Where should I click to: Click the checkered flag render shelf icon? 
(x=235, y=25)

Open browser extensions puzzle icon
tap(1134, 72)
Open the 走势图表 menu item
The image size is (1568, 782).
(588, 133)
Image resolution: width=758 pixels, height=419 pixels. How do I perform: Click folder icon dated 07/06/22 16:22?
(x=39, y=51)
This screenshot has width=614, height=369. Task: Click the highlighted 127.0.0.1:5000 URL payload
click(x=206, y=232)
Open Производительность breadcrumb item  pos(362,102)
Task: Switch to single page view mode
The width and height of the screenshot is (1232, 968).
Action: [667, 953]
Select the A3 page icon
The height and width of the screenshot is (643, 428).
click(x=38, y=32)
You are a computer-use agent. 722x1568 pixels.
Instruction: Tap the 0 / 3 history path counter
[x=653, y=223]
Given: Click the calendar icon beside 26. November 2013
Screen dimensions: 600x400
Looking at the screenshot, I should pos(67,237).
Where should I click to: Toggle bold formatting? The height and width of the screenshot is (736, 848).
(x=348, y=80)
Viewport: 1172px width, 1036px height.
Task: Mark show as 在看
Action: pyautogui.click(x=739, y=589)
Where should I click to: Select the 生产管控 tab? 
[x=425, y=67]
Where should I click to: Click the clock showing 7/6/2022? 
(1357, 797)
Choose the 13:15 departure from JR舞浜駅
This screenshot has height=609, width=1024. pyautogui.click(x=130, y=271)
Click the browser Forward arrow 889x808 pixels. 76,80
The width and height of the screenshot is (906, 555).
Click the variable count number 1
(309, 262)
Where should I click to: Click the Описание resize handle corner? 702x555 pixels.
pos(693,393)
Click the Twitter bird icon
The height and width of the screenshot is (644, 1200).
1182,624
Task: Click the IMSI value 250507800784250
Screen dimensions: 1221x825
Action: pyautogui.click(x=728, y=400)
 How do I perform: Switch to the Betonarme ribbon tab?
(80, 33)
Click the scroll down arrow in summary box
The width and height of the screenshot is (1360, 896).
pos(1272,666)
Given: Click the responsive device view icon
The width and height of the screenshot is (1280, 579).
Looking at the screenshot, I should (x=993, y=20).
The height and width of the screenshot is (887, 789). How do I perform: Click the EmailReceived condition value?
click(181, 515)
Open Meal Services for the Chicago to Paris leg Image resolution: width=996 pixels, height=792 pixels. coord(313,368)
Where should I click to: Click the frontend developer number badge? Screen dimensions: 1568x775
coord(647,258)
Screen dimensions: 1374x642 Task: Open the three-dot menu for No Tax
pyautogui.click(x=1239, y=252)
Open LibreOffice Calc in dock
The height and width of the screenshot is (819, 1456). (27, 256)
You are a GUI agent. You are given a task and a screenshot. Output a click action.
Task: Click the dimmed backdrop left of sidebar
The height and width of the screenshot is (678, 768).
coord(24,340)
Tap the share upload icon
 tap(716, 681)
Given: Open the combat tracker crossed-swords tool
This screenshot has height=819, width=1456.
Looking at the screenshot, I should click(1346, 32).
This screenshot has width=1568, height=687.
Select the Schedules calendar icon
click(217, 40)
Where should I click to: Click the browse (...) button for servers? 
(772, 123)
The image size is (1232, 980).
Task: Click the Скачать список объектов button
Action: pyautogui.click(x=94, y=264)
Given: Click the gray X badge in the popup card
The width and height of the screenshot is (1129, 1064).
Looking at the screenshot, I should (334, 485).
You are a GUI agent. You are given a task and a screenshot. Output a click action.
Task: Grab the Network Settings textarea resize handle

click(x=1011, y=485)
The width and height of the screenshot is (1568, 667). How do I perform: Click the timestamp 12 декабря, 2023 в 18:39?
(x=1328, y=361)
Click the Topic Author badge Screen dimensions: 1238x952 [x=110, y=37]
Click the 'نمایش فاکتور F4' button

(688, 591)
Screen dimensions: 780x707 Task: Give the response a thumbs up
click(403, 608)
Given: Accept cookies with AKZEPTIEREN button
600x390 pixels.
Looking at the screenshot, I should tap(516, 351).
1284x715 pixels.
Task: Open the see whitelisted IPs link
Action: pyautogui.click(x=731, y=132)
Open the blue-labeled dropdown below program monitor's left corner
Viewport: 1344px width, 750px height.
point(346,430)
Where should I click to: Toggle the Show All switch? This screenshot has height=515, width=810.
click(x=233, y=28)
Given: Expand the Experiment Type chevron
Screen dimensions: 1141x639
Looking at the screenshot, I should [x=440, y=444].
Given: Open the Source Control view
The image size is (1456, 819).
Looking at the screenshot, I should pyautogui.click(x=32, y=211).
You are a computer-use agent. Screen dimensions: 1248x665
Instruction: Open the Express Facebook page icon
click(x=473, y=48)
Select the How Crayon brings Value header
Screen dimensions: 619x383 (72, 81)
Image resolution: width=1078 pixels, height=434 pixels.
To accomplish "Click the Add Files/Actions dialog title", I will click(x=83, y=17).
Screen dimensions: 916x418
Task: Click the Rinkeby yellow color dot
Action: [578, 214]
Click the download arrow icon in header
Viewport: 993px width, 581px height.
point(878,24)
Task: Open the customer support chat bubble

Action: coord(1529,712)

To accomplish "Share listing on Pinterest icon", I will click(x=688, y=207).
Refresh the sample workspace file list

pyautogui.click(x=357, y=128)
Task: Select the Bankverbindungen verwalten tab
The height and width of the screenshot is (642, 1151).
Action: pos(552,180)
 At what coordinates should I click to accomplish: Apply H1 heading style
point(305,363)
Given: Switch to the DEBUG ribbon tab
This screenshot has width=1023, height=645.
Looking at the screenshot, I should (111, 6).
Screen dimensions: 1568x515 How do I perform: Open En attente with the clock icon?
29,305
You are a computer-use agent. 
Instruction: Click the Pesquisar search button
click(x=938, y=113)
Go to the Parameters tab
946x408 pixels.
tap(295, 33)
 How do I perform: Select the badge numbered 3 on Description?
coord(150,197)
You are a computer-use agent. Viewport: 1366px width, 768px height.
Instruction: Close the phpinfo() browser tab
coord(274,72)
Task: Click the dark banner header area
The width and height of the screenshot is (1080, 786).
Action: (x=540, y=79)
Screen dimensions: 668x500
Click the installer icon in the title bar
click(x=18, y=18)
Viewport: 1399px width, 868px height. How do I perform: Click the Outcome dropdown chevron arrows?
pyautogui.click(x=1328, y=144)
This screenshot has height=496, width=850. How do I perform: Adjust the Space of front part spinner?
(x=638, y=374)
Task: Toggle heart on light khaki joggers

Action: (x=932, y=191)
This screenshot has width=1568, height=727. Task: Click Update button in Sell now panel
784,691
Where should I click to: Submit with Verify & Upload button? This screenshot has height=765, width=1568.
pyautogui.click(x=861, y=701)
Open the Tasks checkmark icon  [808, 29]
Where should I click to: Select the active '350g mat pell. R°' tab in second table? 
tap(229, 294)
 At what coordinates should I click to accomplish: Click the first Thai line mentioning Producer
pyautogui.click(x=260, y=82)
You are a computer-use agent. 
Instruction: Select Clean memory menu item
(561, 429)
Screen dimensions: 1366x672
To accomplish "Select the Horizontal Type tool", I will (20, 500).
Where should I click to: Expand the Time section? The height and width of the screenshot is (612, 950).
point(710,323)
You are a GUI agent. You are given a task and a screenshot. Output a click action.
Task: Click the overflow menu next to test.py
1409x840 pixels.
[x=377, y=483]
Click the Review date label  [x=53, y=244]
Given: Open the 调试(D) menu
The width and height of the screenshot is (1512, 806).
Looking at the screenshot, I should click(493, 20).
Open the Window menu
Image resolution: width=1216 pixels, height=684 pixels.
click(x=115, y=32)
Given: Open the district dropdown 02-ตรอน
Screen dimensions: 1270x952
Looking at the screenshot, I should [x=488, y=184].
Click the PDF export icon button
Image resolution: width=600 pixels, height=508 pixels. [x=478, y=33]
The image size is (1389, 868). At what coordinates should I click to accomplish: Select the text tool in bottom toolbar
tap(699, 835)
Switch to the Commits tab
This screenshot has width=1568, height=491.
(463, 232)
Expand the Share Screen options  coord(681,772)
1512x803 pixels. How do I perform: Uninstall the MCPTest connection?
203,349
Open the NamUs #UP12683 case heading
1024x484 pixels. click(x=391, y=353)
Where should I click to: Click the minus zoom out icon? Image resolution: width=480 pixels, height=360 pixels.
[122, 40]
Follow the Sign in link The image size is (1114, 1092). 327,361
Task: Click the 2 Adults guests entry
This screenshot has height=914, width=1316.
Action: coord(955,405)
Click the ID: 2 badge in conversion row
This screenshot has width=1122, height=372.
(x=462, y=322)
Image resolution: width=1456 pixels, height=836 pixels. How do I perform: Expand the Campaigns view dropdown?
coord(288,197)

REQUIREMENT:
Locate each line in the listing above that contains the word "title" and copy those lines out in full.

THE REPLY:
To accomplish "Click the Add Files/Actions dialog title", I will click(x=83, y=17).
Click the installer icon in the title bar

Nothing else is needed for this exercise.